Zibby: Gabriela, tell me how you became this amazing novelist. I know you have an MFA. How did this start? Did you always know you wanted to be a writer? Did you always write fiction? How did we get here?

Gabriela: I have always loved writing since I was a little girl. Before I could even write, I used to tell stories to my mom. I would dictate them. She would write them down. I feel like I’ve been writing fiction and poetry and everything all my life. It’s not something that I pursued seriously until a good ten years after graduating from undergrad. I didn’t study creative writing in undergrad. I never took a workshop, actually, until my MFA. I had many different jobs in music, in magazines. Eventually, I became an organizer working for feminist organizations and migrant justice organizations. I was doing writing in all of these jobs, but not creatively. Then I just got to a point where I really wanted to take my fiction seriously. I thought, I’ll apply to these programs that I’m really interested in. If I don’t get in, I’ll just continue down this path. If I do, I’ll dedicate myself to really pursuing this. I was really excited to get into one of the programs that I was really excited about at Purdue. The novel really came together in those three years of my MFA.

*Record set:*
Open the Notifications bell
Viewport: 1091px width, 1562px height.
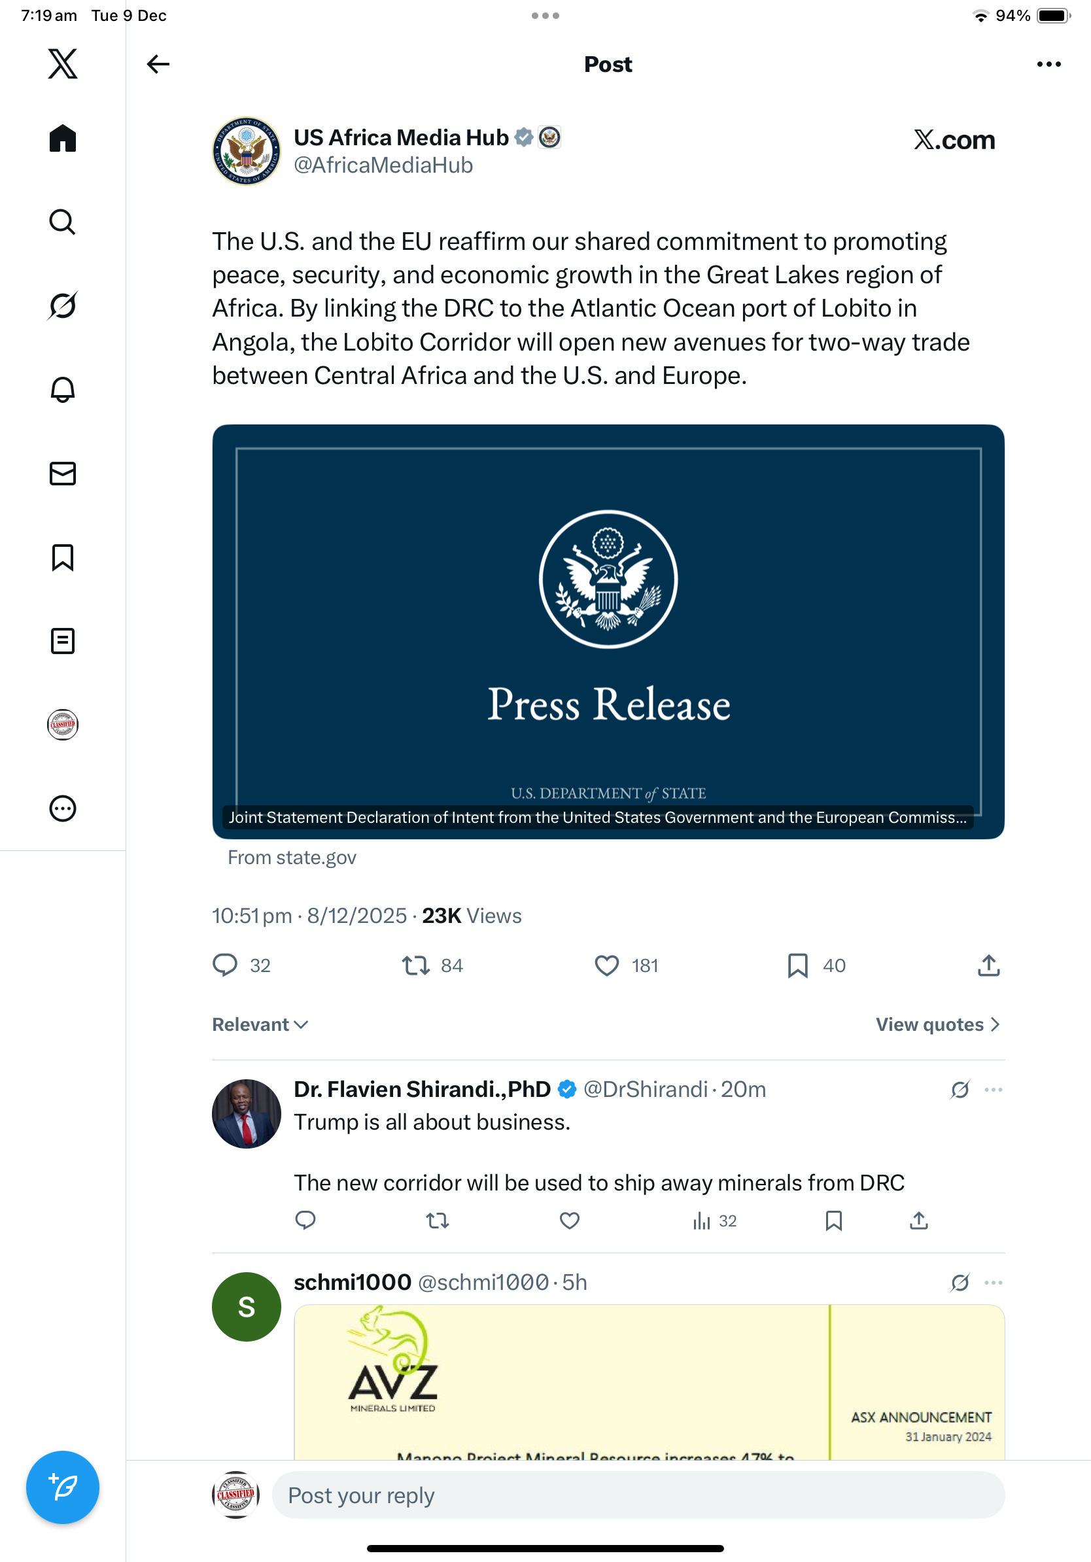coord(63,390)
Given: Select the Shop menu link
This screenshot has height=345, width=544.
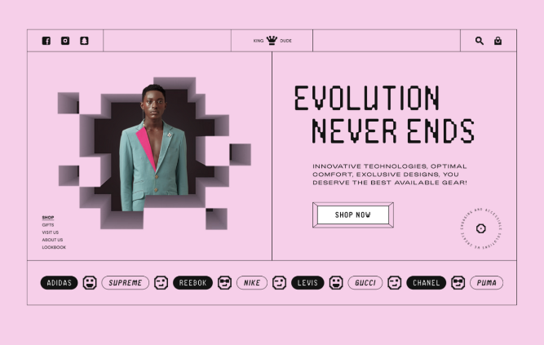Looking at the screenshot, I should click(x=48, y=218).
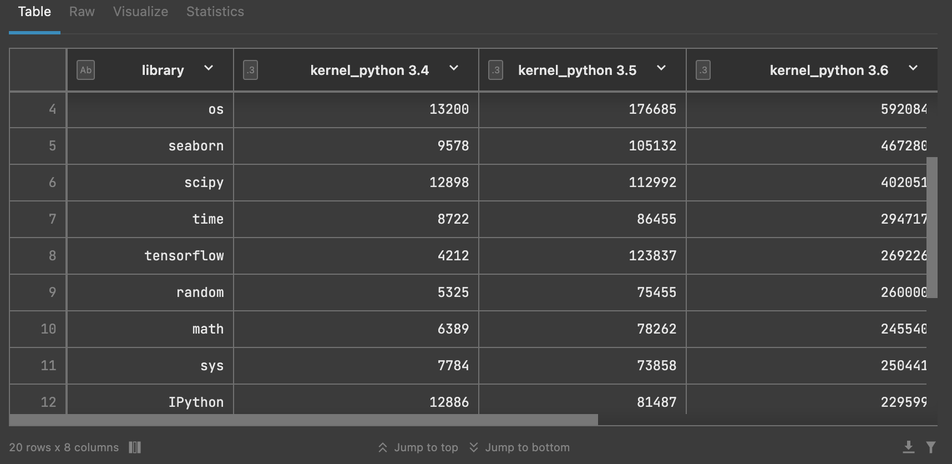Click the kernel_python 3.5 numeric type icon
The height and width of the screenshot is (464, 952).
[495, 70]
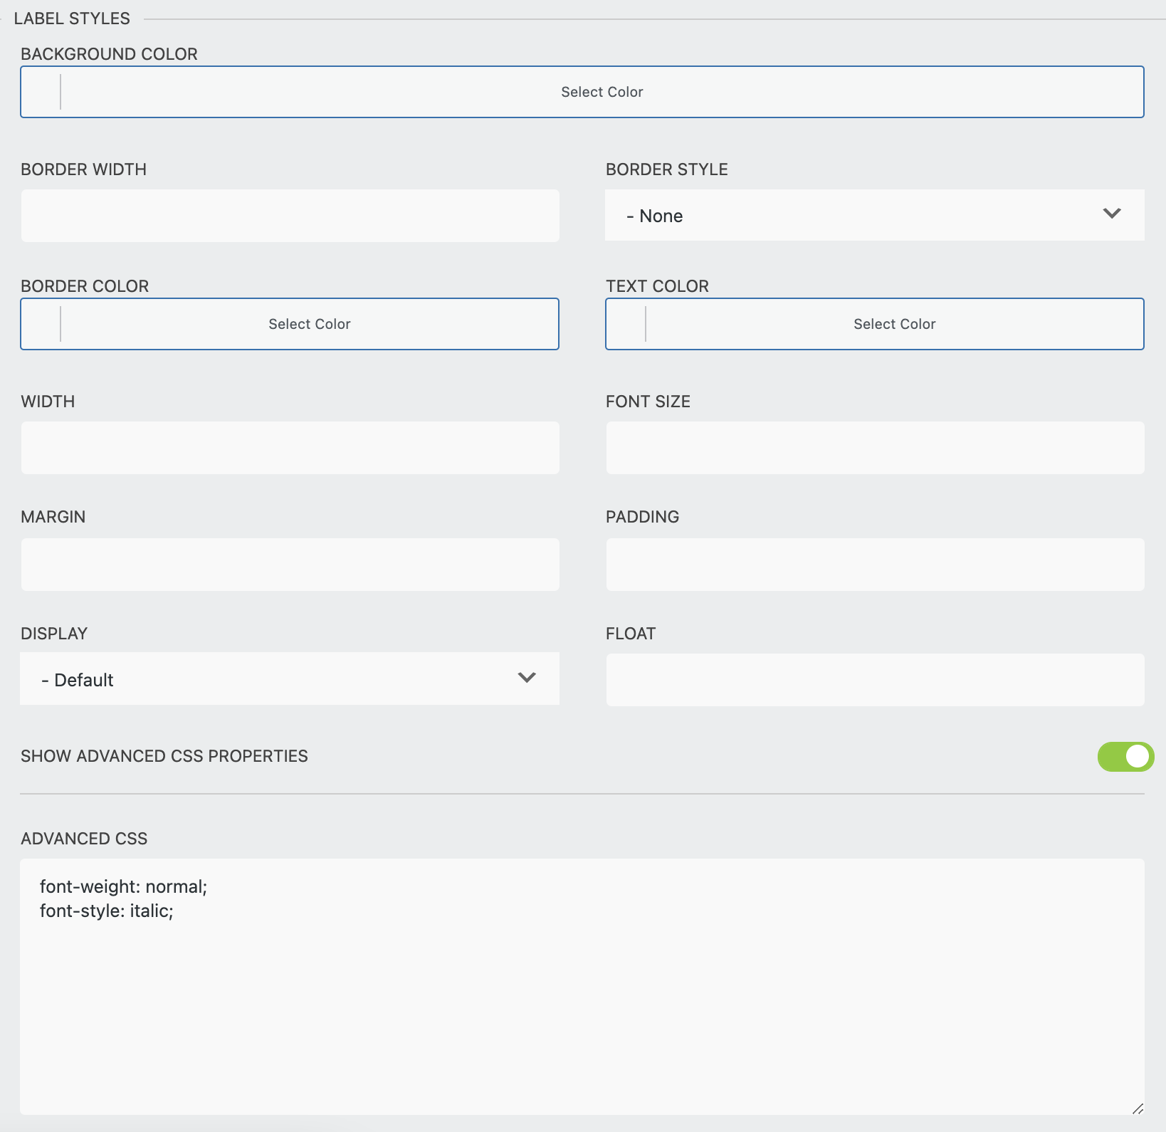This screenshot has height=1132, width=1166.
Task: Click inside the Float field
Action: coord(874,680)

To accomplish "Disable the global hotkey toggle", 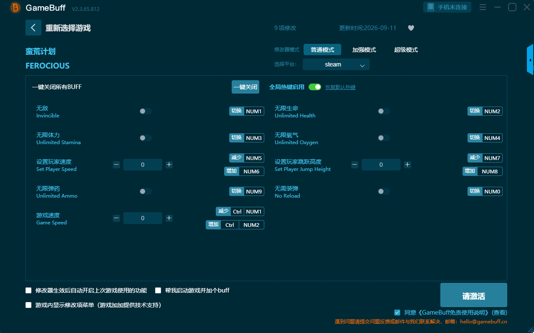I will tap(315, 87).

--

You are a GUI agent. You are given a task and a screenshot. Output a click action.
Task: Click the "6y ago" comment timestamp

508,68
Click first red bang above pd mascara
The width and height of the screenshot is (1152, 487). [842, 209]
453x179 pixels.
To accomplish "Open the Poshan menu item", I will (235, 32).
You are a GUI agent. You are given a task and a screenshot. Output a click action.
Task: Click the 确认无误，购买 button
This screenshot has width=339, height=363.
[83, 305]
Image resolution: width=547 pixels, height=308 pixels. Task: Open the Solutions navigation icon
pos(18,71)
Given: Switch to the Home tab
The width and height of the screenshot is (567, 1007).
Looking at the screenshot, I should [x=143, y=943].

--

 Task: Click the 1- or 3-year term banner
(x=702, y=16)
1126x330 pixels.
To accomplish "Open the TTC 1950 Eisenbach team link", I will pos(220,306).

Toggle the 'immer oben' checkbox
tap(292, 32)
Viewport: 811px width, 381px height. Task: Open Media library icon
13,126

*What to do:*
Continue the interview between Zibby and Gabriela, starting after its last sentence.

*Expected output:*
Zibby: Are you working another novel now? What are you up to now?

Gabriela: I haven’t started on a novel. I do want to write another one. Right now, I’m mostly writing poetry, mostly working on short stories.

Zibby: Did you ever conceive of this book as short stories? Was it ever short stories about some of these women?

Gabriela: I sort of knew when I started that I didn’t want to write a chronological, linear storyline. I wasn’t entirely sure of how I wanted that structure to work. There was a point where I was like, maybe this is a linked short story collection, like a novel in stories. Then I started adding in pieces that didn’t really work as standalone stories. At some point, I just gave permission to not have to define exactly what this is. That’s the backstory behind the structure.

Zibby: When you’re not writing, what are some of the things you love to do?

Gabriela: I’ve been roller-skating a lot during the pandemic like many people.

Zibby: I don’t know anybody else who’s been roller-skating during the pandemic.

Gabriela: Really? Maybe I’m just hyperaware of it because I started roller-skating. I feel like there are all these roller-skating videos. People have gotten into it.

Zibby: Really? Oh, my gosh.

Gabriela: They made this impromptu roller rink by my house by the lake. It’s just a parking lot. A bunch of people go out there to roller-skate. It’s really fun. I read a ton, obviously. I draw a little bit. I like to draw. What else do I do?

Zibby: What kind of books do you like to read?

Gabriela: I read fiction, literary fiction. I read a lot of poetry too. Sometimes I read nonfiction, memoir stuff. I read pretty broadly.

Zibby: Do you still keep your activist hat on?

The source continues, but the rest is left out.